Two Infinities


Wed, 27 Jun 2007

Trying to get colors right in photography
Over the last couple of years or so, there have been a number of fabric colors that I just never seem to capture. Today I just want to make a note of my attempts to reproduce the olive green that some of my military web belts exhibit.

First step: setting the white balance on my camera. I have a Nikon D-50, and I set the white balance by photographing an 18% gray card.

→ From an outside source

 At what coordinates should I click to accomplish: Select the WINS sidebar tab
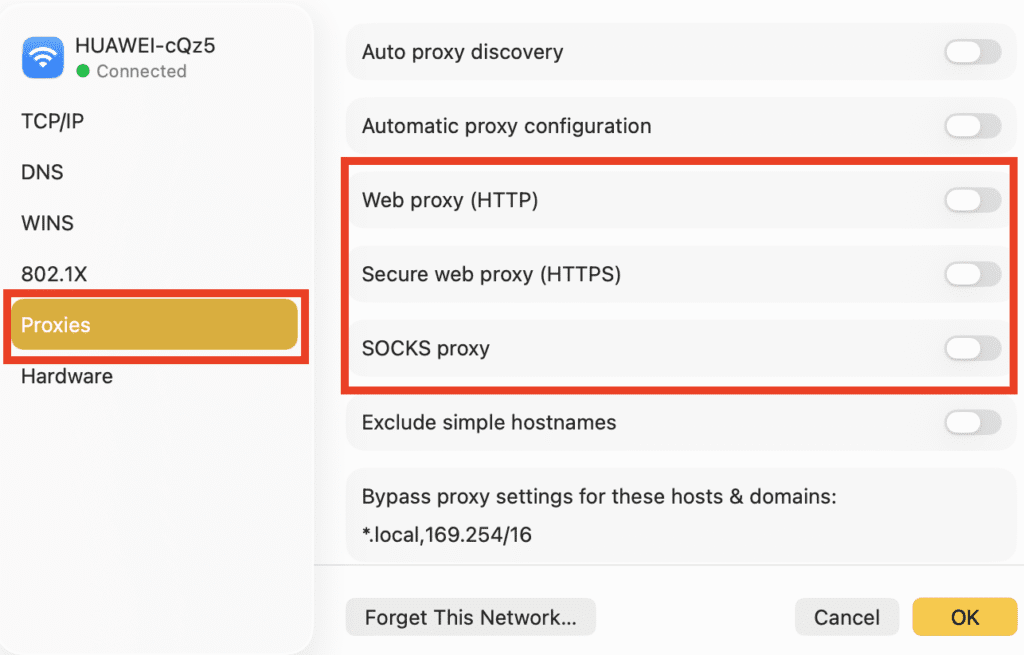click(x=47, y=223)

Second step: including a color checker in the photograph of the fabric:

In this photograph, exposure was chosen that seemed best to reproduce the color checker as a whole. Also, the grays correspond pretty well to the values for sRGB at brucelindbloom.com. My 2 high and low values are spot on and the middle two are high by 13 (out of 256). Measurements of the image of the color checker were taken with GIMP's color picker.

My own problem with this photo is that it seems to change the olive drab to a brown drab. The problem can be seen in the color checker in the first spot; the "dark skin" or "moderate brown" have listed sRGB value of (115, 80, 64) while the photograph above reads (139, 77, 57). There is too much red in the medium brown. Using GIMP's color curves to tone the red down around the value of the olive green in the belt does improve the color reproduction of the olive green--but, of course, throws the greys out of whack.

It is also curious to me that the other related color, "foliage" or "moderate olive green" is pretty much in line; (88, 113, 64) in the photo and (88, 108, 65) in the chart.

I can only conclude the problem is in the camera (or the camera software).